◆ Dataset content:

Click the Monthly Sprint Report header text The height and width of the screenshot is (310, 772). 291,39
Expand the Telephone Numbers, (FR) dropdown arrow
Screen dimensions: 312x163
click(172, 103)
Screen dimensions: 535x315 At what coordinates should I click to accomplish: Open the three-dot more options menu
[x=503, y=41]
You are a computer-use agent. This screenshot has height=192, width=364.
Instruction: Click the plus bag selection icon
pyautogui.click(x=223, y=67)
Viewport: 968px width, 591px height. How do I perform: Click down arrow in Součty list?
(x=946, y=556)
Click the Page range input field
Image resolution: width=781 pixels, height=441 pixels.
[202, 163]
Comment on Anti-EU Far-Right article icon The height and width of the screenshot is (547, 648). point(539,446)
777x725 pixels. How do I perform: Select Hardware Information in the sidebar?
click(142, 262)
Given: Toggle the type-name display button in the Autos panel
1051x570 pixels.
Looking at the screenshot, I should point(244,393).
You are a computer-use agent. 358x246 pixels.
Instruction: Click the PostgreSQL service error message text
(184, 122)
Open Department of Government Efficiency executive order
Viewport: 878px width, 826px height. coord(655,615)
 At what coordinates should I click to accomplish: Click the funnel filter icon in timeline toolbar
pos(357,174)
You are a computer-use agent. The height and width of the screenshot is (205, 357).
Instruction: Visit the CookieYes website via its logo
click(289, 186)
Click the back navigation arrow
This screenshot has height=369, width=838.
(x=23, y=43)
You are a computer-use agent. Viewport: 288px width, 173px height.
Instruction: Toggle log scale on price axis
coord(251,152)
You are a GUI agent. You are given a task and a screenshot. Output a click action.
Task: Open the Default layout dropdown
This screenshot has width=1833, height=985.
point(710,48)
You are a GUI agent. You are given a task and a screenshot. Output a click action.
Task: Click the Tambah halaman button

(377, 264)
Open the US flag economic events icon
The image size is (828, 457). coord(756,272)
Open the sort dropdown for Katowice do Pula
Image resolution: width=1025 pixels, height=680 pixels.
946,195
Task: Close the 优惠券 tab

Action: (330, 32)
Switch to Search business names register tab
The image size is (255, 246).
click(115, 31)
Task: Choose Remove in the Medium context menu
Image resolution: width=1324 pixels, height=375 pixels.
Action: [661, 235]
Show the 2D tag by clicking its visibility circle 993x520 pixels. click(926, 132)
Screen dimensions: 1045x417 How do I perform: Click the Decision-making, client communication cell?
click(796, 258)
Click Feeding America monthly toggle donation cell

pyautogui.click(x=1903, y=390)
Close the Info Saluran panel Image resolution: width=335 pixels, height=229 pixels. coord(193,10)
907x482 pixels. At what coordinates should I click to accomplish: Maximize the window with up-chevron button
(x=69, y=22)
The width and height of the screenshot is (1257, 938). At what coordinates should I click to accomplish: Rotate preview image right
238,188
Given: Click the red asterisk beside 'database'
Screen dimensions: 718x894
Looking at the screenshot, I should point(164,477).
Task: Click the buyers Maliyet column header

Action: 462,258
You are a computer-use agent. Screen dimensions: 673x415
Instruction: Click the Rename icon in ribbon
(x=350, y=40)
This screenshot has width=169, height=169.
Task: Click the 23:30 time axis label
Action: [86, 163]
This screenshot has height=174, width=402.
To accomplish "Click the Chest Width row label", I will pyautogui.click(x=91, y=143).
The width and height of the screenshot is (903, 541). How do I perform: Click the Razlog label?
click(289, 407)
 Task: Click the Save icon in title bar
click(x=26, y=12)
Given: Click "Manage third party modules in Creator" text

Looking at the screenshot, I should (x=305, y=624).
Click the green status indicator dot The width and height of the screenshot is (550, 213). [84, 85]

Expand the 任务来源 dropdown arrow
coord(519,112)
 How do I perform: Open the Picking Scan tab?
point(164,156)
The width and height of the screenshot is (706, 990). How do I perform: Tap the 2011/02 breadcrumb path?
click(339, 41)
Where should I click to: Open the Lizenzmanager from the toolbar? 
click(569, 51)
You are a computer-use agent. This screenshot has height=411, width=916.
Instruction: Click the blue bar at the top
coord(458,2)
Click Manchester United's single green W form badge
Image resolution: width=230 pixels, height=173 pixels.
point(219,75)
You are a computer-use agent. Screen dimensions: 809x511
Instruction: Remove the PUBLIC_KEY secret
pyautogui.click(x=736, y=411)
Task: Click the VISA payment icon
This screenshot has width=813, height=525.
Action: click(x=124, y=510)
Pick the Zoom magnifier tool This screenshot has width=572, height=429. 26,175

◆ Task directions: Look over the listing and return each line that holds "green".

◆ Exercise result:
Click the green status indicator dot The width and height of the screenshot is (550, 213). [84, 85]
Click Manchester United's single green W form badge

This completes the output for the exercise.